▸ **WHAT TO PRODUCE**: Reproduce exactly the line containing "Open the com.apple.internal.ck folder" and each line after it until the listing ends, leaving pictures out.

─── TASK DATA

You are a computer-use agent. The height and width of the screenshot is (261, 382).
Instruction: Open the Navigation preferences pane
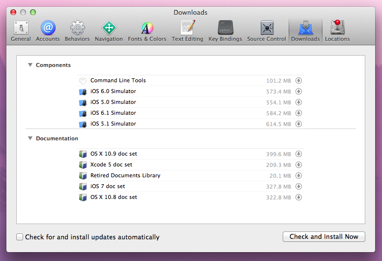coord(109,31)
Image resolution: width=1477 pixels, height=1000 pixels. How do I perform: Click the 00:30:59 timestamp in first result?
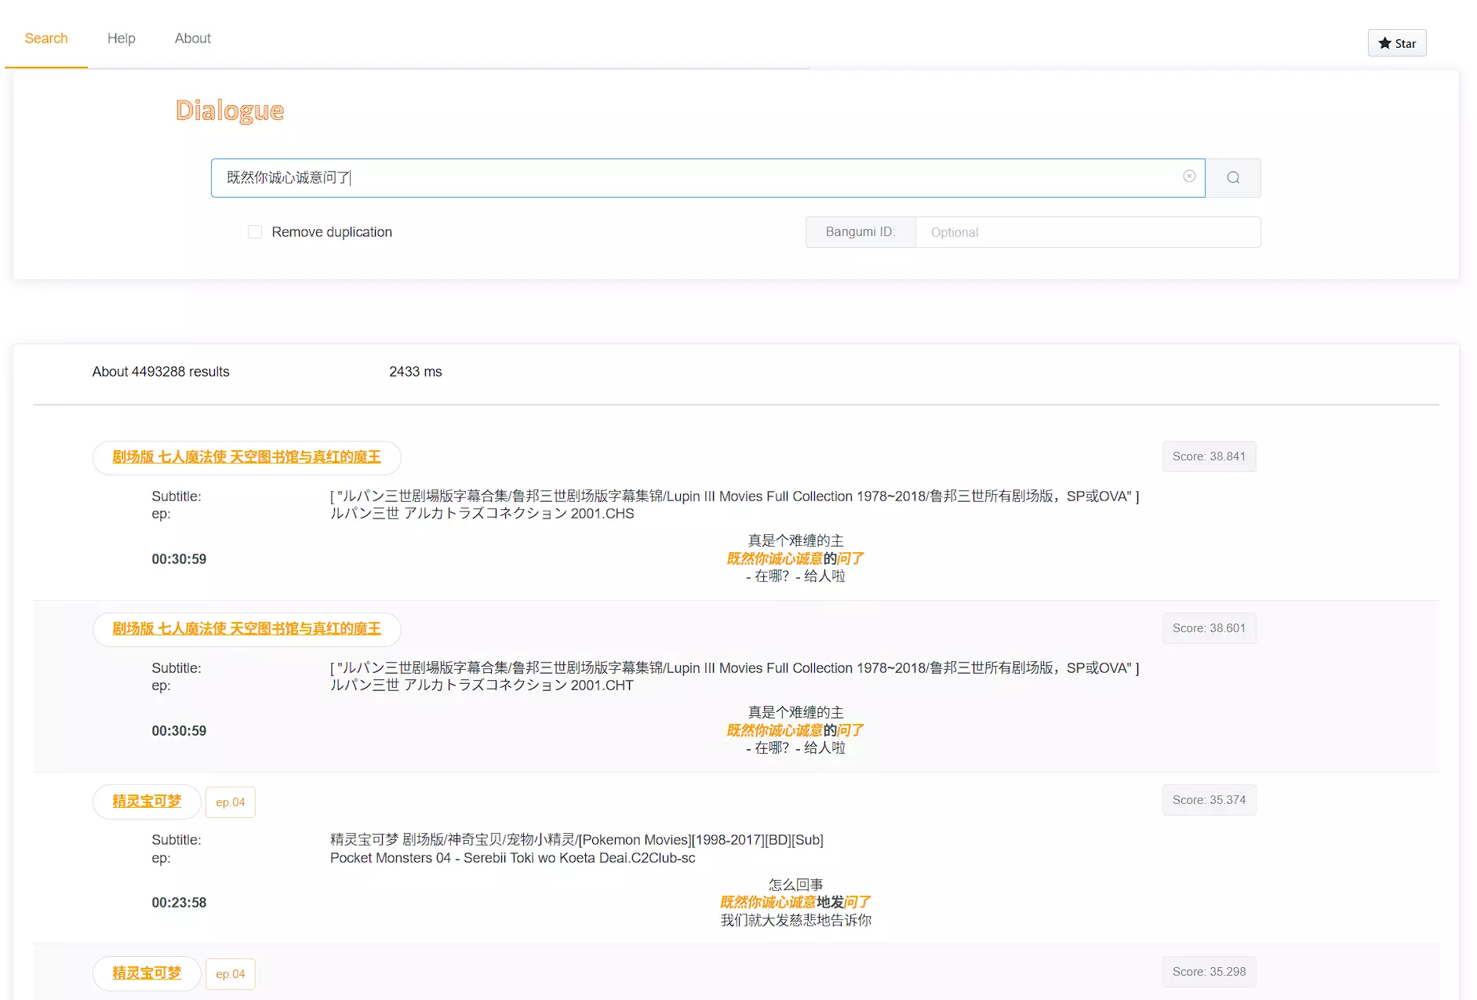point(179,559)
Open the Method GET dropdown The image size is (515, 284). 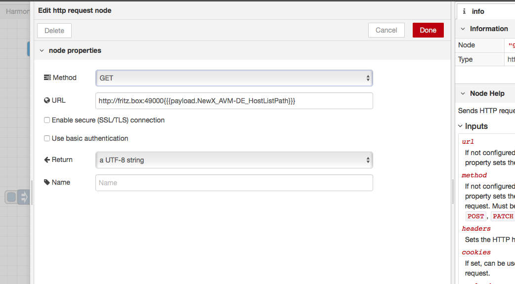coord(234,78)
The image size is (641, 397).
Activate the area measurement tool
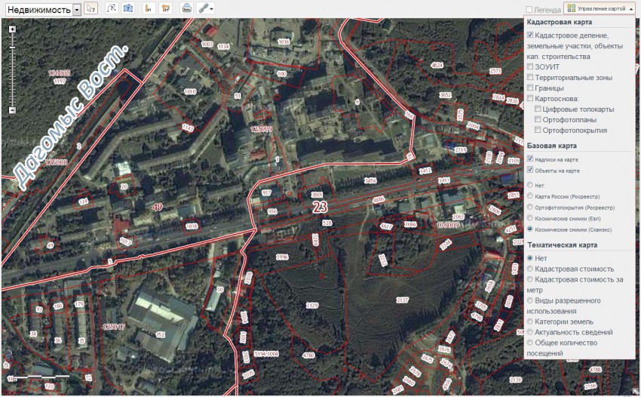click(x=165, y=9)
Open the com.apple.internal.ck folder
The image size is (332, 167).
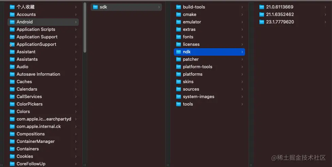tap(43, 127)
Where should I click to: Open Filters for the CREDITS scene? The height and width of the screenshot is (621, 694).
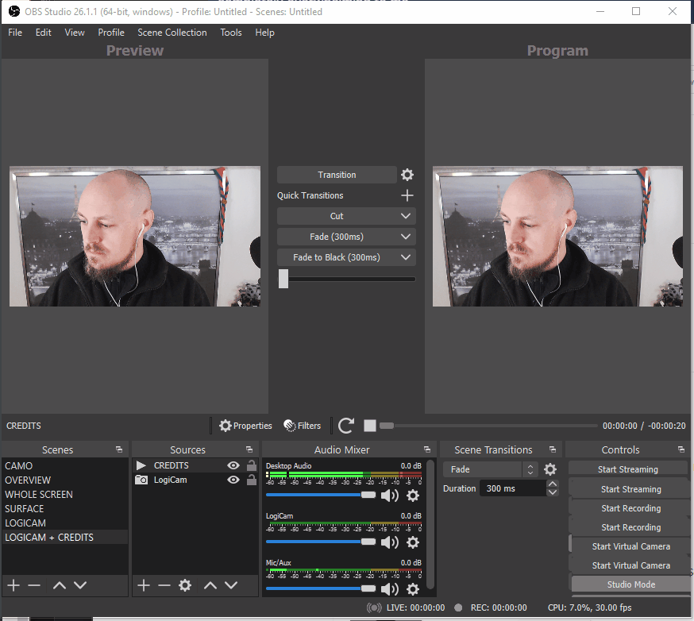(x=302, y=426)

──────

▸ **EXERCISE OUTPUT**:
Open the com.apple.internal.ck folder
The image size is (332, 167).
tap(43, 127)
Where should I click to: Open Filters for the CREDITS scene? The height and width of the screenshot is (621, 694).
(x=302, y=426)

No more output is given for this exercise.